## Exercise requirements
Go through the entries below and copy every line that holds the word "Given".

## Data to process
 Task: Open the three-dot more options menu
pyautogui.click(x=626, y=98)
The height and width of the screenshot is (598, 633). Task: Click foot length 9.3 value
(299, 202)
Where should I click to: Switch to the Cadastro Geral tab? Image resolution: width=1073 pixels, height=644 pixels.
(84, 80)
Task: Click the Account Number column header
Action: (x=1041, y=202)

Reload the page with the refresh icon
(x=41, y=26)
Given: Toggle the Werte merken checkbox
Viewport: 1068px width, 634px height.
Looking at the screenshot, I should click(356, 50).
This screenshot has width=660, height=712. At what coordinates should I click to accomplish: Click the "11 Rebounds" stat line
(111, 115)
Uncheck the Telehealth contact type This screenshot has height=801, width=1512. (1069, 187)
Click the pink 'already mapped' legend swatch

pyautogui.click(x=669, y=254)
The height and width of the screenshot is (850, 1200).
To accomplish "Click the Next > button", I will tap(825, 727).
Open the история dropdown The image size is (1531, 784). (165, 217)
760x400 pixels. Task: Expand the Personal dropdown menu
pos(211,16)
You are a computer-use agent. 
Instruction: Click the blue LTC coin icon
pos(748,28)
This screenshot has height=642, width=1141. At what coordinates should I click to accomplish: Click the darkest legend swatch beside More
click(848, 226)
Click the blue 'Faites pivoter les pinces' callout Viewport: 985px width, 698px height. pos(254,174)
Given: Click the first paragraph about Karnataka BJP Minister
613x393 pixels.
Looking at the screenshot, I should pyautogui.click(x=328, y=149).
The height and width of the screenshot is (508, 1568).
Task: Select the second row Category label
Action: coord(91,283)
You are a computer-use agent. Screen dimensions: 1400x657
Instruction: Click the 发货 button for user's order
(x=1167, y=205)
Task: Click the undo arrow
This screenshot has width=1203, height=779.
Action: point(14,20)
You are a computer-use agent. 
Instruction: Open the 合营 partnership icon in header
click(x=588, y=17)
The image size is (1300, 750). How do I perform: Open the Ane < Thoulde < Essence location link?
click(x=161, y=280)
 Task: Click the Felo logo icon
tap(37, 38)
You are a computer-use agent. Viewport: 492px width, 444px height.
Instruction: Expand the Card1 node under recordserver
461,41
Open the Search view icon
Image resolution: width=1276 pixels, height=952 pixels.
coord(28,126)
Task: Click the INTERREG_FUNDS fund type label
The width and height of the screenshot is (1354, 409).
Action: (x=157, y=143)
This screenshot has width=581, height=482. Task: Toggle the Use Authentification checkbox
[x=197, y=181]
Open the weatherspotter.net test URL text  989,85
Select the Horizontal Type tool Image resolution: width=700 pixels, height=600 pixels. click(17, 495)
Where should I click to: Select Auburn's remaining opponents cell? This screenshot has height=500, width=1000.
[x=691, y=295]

## Result of this task
Given: Toggle the Werte merken checkbox
Given: Click the first paragraph about Karnataka BJP Minister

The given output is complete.